AIM OF THE TASK> Restate each of the lines given below, word for word.

- - -

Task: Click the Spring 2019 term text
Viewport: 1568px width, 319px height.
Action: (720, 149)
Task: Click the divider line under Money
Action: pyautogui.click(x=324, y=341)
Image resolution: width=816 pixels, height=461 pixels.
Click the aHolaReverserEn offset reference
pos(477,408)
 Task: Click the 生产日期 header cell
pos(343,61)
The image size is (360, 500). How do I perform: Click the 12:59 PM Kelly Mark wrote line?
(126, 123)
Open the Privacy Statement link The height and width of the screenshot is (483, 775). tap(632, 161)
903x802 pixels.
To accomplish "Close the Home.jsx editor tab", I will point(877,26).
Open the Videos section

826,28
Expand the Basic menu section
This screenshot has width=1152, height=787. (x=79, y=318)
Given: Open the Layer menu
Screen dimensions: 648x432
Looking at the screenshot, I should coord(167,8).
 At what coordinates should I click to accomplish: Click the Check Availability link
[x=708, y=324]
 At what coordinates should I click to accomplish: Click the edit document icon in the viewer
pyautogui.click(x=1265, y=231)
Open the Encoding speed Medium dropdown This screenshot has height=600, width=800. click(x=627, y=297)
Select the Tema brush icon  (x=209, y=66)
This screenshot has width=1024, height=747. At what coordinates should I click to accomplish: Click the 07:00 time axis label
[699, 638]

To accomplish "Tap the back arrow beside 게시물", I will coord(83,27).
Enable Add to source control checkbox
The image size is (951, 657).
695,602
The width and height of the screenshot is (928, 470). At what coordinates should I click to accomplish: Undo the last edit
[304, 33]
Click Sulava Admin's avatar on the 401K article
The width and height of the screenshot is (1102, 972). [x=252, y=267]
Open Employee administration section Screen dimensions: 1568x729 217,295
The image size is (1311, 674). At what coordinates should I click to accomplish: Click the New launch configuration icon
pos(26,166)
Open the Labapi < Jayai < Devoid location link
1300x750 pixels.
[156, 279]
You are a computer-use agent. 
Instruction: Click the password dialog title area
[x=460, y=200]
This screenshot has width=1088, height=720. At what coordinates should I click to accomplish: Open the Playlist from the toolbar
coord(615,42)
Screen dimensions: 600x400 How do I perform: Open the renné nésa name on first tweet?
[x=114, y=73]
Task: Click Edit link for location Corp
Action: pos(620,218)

- - -

ANSWER AREA>
Task: Click the Spring 2019 term text
Viewport: 1568px width, 319px height.
Action: (720, 149)
Task: Click the divider line under Money
Action: pyautogui.click(x=324, y=341)
Image resolution: width=816 pixels, height=461 pixels.
Click the aHolaReverserEn offset reference
pos(477,408)
 Task: Click the 生产日期 header cell
pos(343,61)
The image size is (360, 500). How do I perform: Click the 12:59 PM Kelly Mark wrote line?
(126, 123)
Open the Privacy Statement link The height and width of the screenshot is (483, 775). tap(632, 161)
903x802 pixels.
To accomplish "Close the Home.jsx editor tab", I will point(877,26).
Open the Videos section

826,28
Expand the Basic menu section
This screenshot has width=1152, height=787. (x=79, y=318)
Given: Open the Layer menu
Screen dimensions: 648x432
Looking at the screenshot, I should coord(167,8).
 At what coordinates should I click to accomplish: Click the Check Availability link
[x=708, y=324]
 At what coordinates should I click to accomplish: Click the edit document icon in the viewer
pyautogui.click(x=1265, y=231)
Open the Encoding speed Medium dropdown This screenshot has height=600, width=800. click(x=627, y=297)
Select the Tema brush icon  (x=209, y=66)
This screenshot has width=1024, height=747. At what coordinates should I click to accomplish: Click the 07:00 time axis label
[699, 638]

To accomplish "Tap the back arrow beside 게시물", I will coord(83,27).
Enable Add to source control checkbox
The image size is (951, 657).
695,602
The width and height of the screenshot is (928, 470). At what coordinates should I click to accomplish: Undo the last edit
[304, 33]
Click Sulava Admin's avatar on the 401K article
The width and height of the screenshot is (1102, 972). [x=252, y=267]
Open Employee administration section Screen dimensions: 1568x729 217,295
The image size is (1311, 674). At what coordinates should I click to accomplish: Click the New launch configuration icon
pos(26,166)
Open the Labapi < Jayai < Devoid location link
1300x750 pixels.
[156, 279]
You are a computer-use agent. 
Instruction: Click the password dialog title area
[x=460, y=200]
This screenshot has width=1088, height=720. At what coordinates should I click to accomplish: Open the Playlist from the toolbar
coord(615,42)
Screen dimensions: 600x400 How do I perform: Open the renné nésa name on first tweet?
[x=114, y=73]
Task: Click Edit link for location Corp
Action: pos(620,218)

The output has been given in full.